Columns - The Sunday Times Economic Analysis

Stripping garments of GSP Plus

By the Economist

We pointed out last Sunday the startling fact that there has been an appreciable decline in garment exports to our main export markets, the United States and the European Union (EU) countries. Garment exports have declined by 8.9 in June this year in comparison with earnings in June last year. The growth in exports of textiles and garments was only 1.5 percent in the first half of the year compared to what it was in the first half of last year. This is indeed a very unsatisfactory situation for the country’s main industrial export and the one that gave a lead to the country’s industrial export strategy.

We pointed out that there were fundamental macro economic problems that impacted on the country’s export industries. Unfavourable economic conditions have meant considerable increase in the costs of production through increases in vital input costs such as energy, transport, wages and imported raw material. The higher rate of inflation in Sri Lanka in comparison with other garment exporting countries has meant that our garment exports have become less competitive compared to Bangladesh, India, China and Vietnam. Exports from these countries are far more price competitive and are threatening our exports in both European Union countries and the United States.
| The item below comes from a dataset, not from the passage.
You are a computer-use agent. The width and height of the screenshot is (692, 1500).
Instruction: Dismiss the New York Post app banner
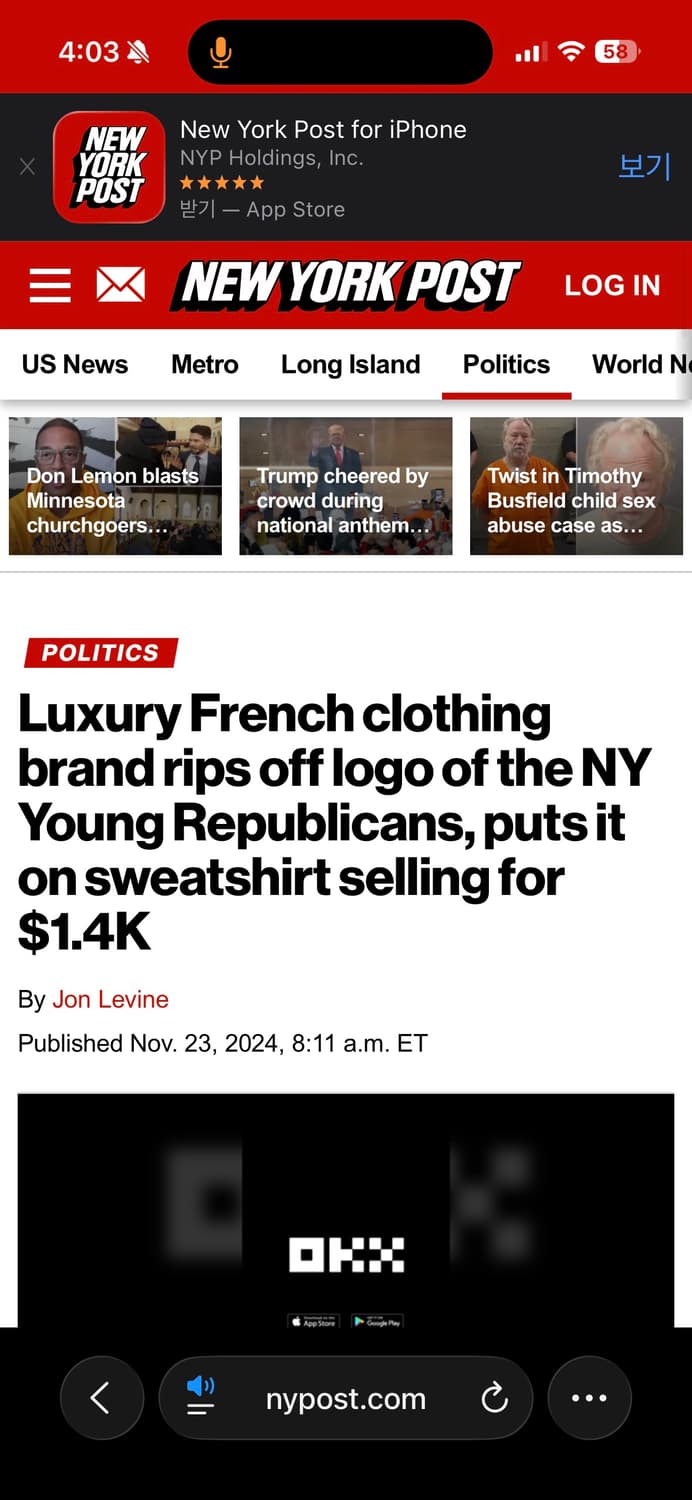27,167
In both these large markets consumers are very price sensitive and in their own situation of a lesser economic growth, this year demand appears to be decreasing. The situation with respect to Sri Lankan exports has not been made any easier by a virtually constant exchange rate despite the rate of inflation in the country being relatively higher than those of our competitors. All our competitors have lower rates of inflation, most of them less than 10 percent or at most less than half Sri Lanka’s rate of inflation.Now news comes on the heel of this situation that the GSP plus status the country enjoyed in the past years in the European market would be withdrawn.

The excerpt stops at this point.